Like a lot of people, I was shocked and saddened by the death of Andrew Breitbart this week at the age of 43. While his incendiary tactics were questionable at times, I admired his passion for exposing hypocrisy and his effectiveness in changing the status quo. He had an innate understanding of the web and social media, and how to mobilize public opinion and change events, often in a matter of days. Think sexting and Anthony Weiner.
His death, of an apparent heart attack, brought to mind a talk I heard former Clinton press secretary Mike McCurry give at a conference in the late 1990s on how the internet and cable news had changed politics forever.

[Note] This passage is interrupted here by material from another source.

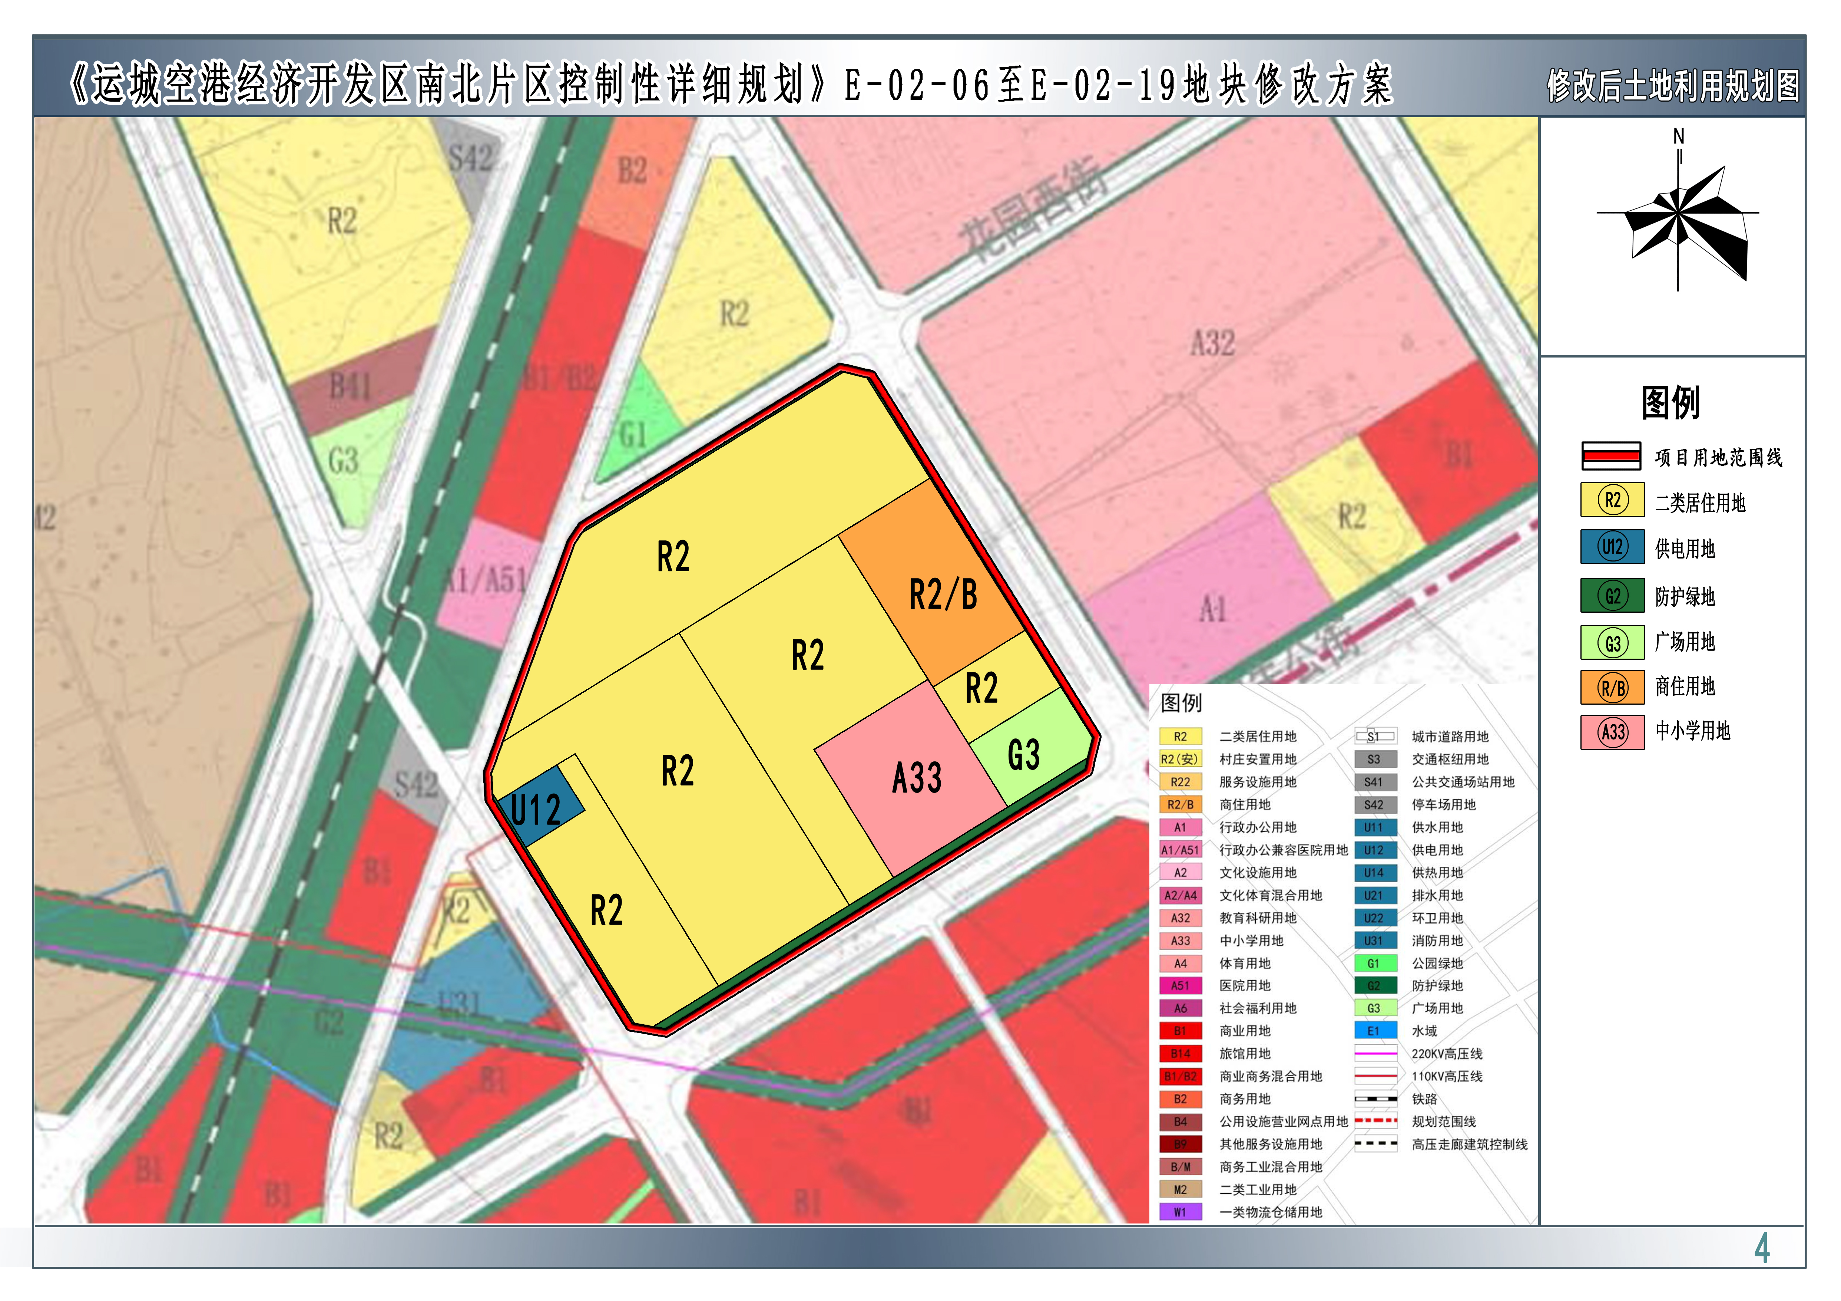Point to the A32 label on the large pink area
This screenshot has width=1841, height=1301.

He spoke about how the Drudge Report "broke" the Monica Lewinsky story in January 1998 when they reported that Newsweek had spiked the story about Clinton's affair with an intern. McCurry then lamented the 24-hour news cycle and how it no longer allowed people caught up in controversial events the time to consider the issue, develop strategies, and choose their words. Instead, sound-bite-driven news ricochets across the web and TV, exhausting the participants, the public, and often crowding out the important issues that really matter.
So, when I read that Brietbart spent his last hours drinking wine at a bar in Brentwood, debating politics with a stranger, all the while checking and tweeting on his Blackberry, it made me think that his always on, always engaged "happy warrior" ethos just wore out his reportedly weak heart. David Frum in a Daily Beast post is more pointed, and says it was Breitbart's negativity and racism, while the The Atlantic's Robert Wright says it was his hostility.
Whatever it was, he leaves behind a wife and four children, and that's so sad.